Agora são um bando comandado por um devasso, o Jaques Wagner [ministro
da Defesa, de saída do cargo]. Na internet tem até fotografia dele em
baile de Carnaval com duas mulheres se beijando. Isso pra mim é
devassidão."
Ele viu a imagem de Wagner na internet. "Ela [a web] possibilitou que as
pessoas se informassem. Hoje você tem 'zilhões' de informações para
processar. Você vê as coisas acontecendo na televisão, na internet. É
evidente que isso aí gera reação."
"Essa raiva... Raiva, não, indignação.... Como é que você separa
indignação de raiva? Aí vamos entrar numa questão de semântica", diz ele
para explicar o que sente.
A "raiva" surgiu com o mensalão. "Ali foi o começo." Antes disso, já era
um crítico do programa Bolsa Família. "Você já viajou pelo Brasil? Você
não arruma ninguém mais para trabalhar. Ninguém quer pegar no pesado.
Essa não é a receita para um país que quer se desenvolver –criar essa
legião de pessoas que têm aversão ao trabalho. O Brasil está
ingovernável, numa situação pré-falimentar", diz ele, encerrando a
entrevista e pedindo para não ser fotografado.
Entusiasta do Bolsa Família, a professora Walquíria credita à imprensa o
fenômeno do que chama de "ódio político". "Este foi o clima que a mídia
criou no país."
Ela diz que, por isso, agora vive com medo do vizinho. "Eu não sei o que
uma pessoa com esse grau de ódio político é capaz de fazer", afirma.
Há dez dias, a professora voltou ao 23º DP com o advogado Marco Aurélio
de Carvalho e o deputado Paulo Teixeira (PT-SP) para pedir investigação
criminal.

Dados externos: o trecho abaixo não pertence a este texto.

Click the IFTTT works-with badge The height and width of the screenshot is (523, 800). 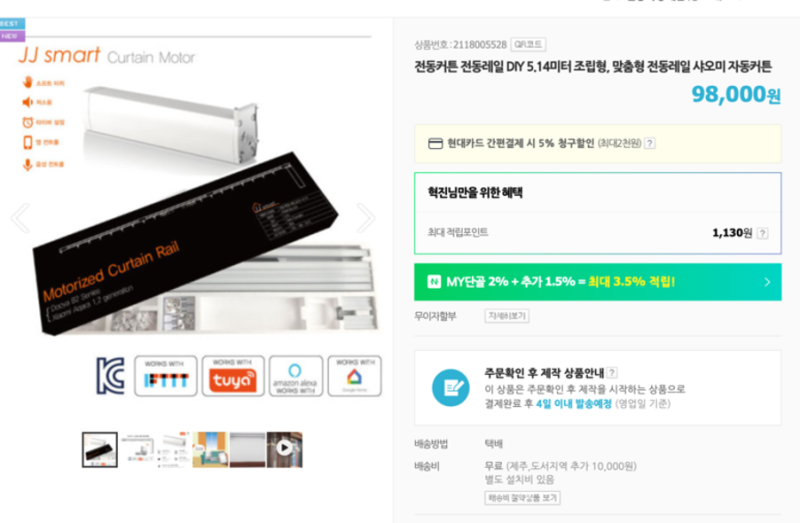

O policial que xingou Dilma Rousseff foi chamado por seus
chefes e obrigado a se desculpar.
Já o engenheiro Garcia permanece convicto de que suas atitudes foram
corretas. "Se eles querem que eu peça desculpas, eles não vão conseguir.
Eu não sou culpado. Eu jamais vou pedir desculpas, entendeu? Jamais.